The South Portland City Council is poised to enact an immediate emergency eviction moratorium next week in the wake of substantial rent increases at Redbank Village Apartments.

The citywide moratorium, with specific exemptions, would effectively bar Redbank’s owner from evicting tenants who do not pay the increase in their rent from May 31 to Nov. 27. The council will vote on the measure Tuesday, June 7.

“We think it’s important to have any moratorium be narrowly tailored, or well-tailored, to address the situation you’re trying to address and not others,” said Mark Bower, the city’s attorney.

Landlords with fewer than 10 units would be among those exempted because “they may be more economically disadvantaged from an eviction moratorium,” City Manager Scott Morelli said at a council workshop Tuesday.

JRK Properties, the Los Angeles-based owner of the 500-unit Redbank development, has issued rent increases ranging from $200 to $598 a month.  Tenants have said they can’t afford the new rent, fear they will be unable to find a new place to live in the tight and high-priced housing market, and are at risk of becoming homeless.

To check the legality of the rent increases, the city requested documentation from JRK that it provided tenants with at least 75 days notice in compliance with city ordinances JRK responded with documentation showing that at least 82 of the lease-holders were given 75 days or more notice, according to Code Enforcement Director Barb Skelton.


The city is unaware of exactly how many of the 500 units at Redbank are impacted by rent increases.

Redbank is advertising one- to three-bedroom apartments available starting in July for between $2,020 and $2,724 a month.

The city ordinance requires landlords to receive confirmation from tenants that they received rent increase notification. Some confirmations were missing from the documentation JRK sent to the city and the city has requested that information as well, Skelton said.

Without that information “we can’t determine if a violation exists,” Skelton said.

In addition to the initial rent hikes, some tenants said they were told those increases would nearly double if they didn’t renew their leases within weeks or even days, according to the Portland Press Herald.

“It really was coercion, plain and simple,” Rep.
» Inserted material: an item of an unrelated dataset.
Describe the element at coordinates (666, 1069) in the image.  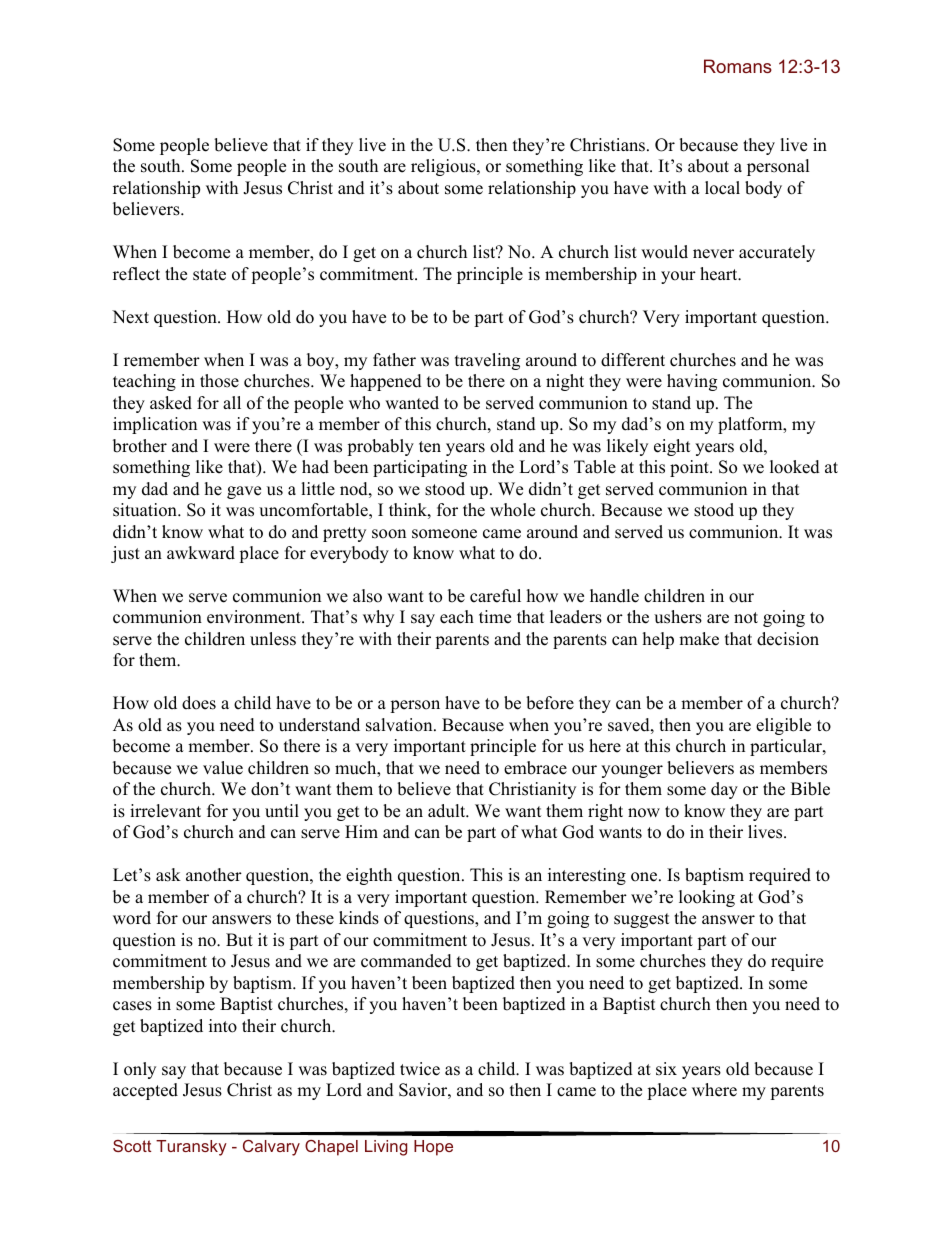
I see `six` at that location.
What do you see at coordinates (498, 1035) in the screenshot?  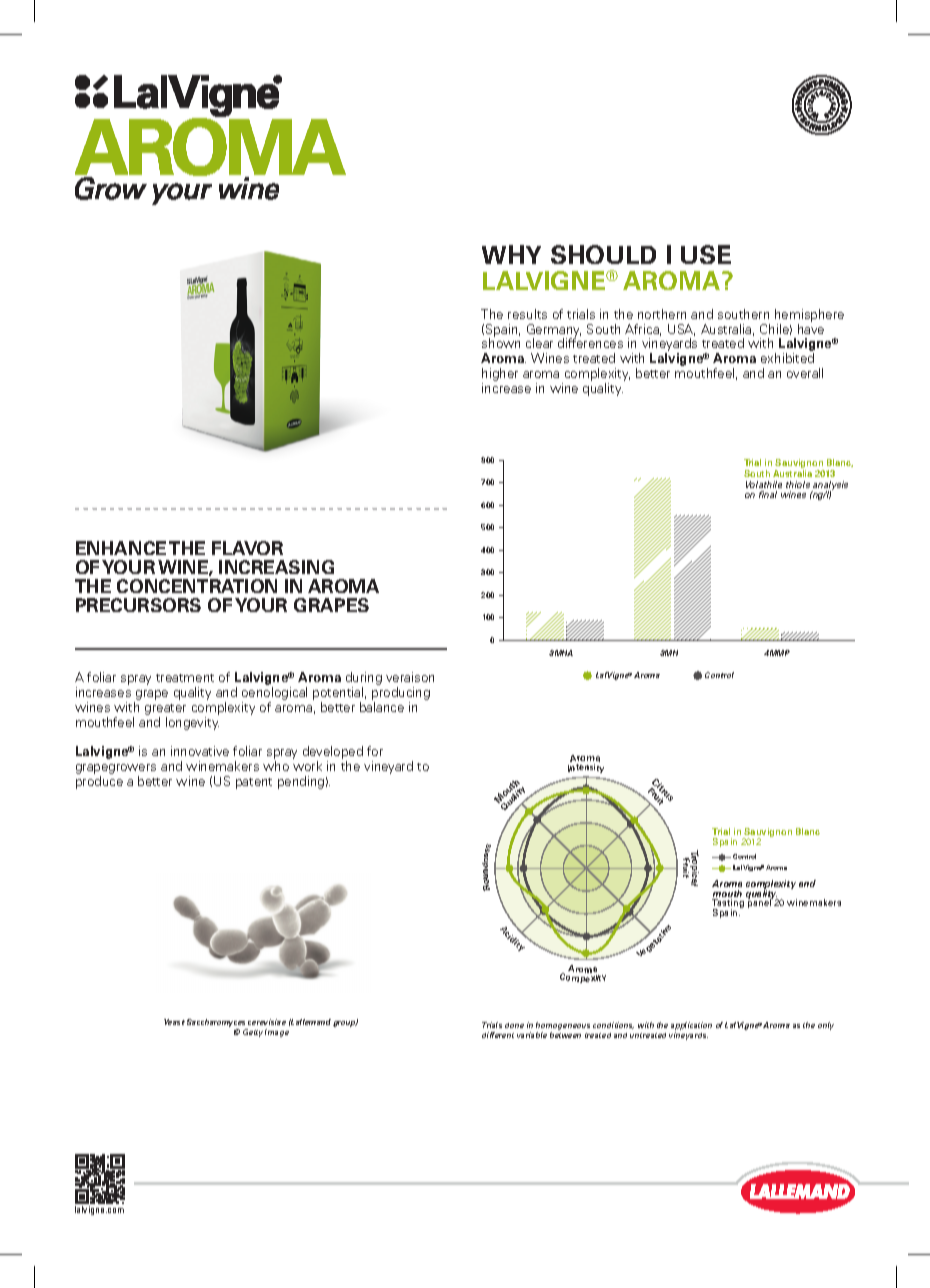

Chris Kessler, D-South Portland said at the workshop. “We need strong rent stabilization in this city, one that increases protections for renters, limits the increases to something reasonable … they need help getting out of these rental agreements they were coerced into.”


The City Council will consider some form of rent stabilization later this month.

South Portland resident Russ Lunt told the council rent increases at Rebank are “absolutely atrocious.”

“To me, that is corporate, corporate greed … that’s what it looked like,” Lunt said. “They’re just looking to make big, big bucks in quick, quick time.”

He pointed to Redbank’s history of being low-to-moderate income housing.

“Those used to be starting places for people, young families getting married and trying to save money to get a house,” he said. “That was just a stepping stone for them.”

Resident Donald Ladd, however, warned the council of the potential impact of the moratorium on the city.


“I think all of you are aware we have a shortage of units in South Portland,” Ladd said. “If you’re a developer listening to this conversation, would you want to build in South Portland, where the city might dictate as to when you can evict people? As to when you can increase your rents, or even freeze your rents?”

Councilor Linda Cohen said developers looking to “gouge” South Portland residents shouldn’t be welcomed anyway.

“I think everybody knows I’m one of the first people to support development and developers and the real estate industry,” said Cohen, who also works in real estate, “but I don’t want developers coming into South Portland who are only coming in here with the intent of gouging good-working people.”

The city attorney briefed the council on the potential risks of an eviction moratorium, including lawsuits that could strike down the moratorium and thwart future rent stabilization efforts.

“I think that’s a risk we need to take,” said Councilor Jocelyn Leighton.

Councilor Katherine Lewis agreed.


“We have to enable people to stay in their homes,” she said. “This is the system that we have accepted and it’s breaking on us and it’s causing a lot of hardship and harm, and I think we have to draw the line at some point.”

In addition to smaller landlords, nonprofit hospitals, religious and extended care facilities would be exempt from the moratorium. Also exempt would be rentals where tenants share kitchens and bathrooms with the owner. College-operated dormitories, housing units with rent already controlled by federal, state or local governments, and rentals that are not covered by a rental agreement, would also be exempt.

If passed unanimously June 7, the moratorium would be enacted immediately. If the vote is not unanimous, it will require a second vote on June 21.

Though not a Redbank tenant, Andrea Levinsky said she was forced to resign from the South Portland School Board just months after being elected due to a rent increase of her own. She used to live on Cumberland Road but has since moved to Portland.

“I was elected to the school board in this past December, and unfortunately the building I was living in was sold,” she said. “My rent was going up 23%, forcing me to move outside of South Portland … while my story is a little bit different, it shows this is impacting people outside of Redbank as well.”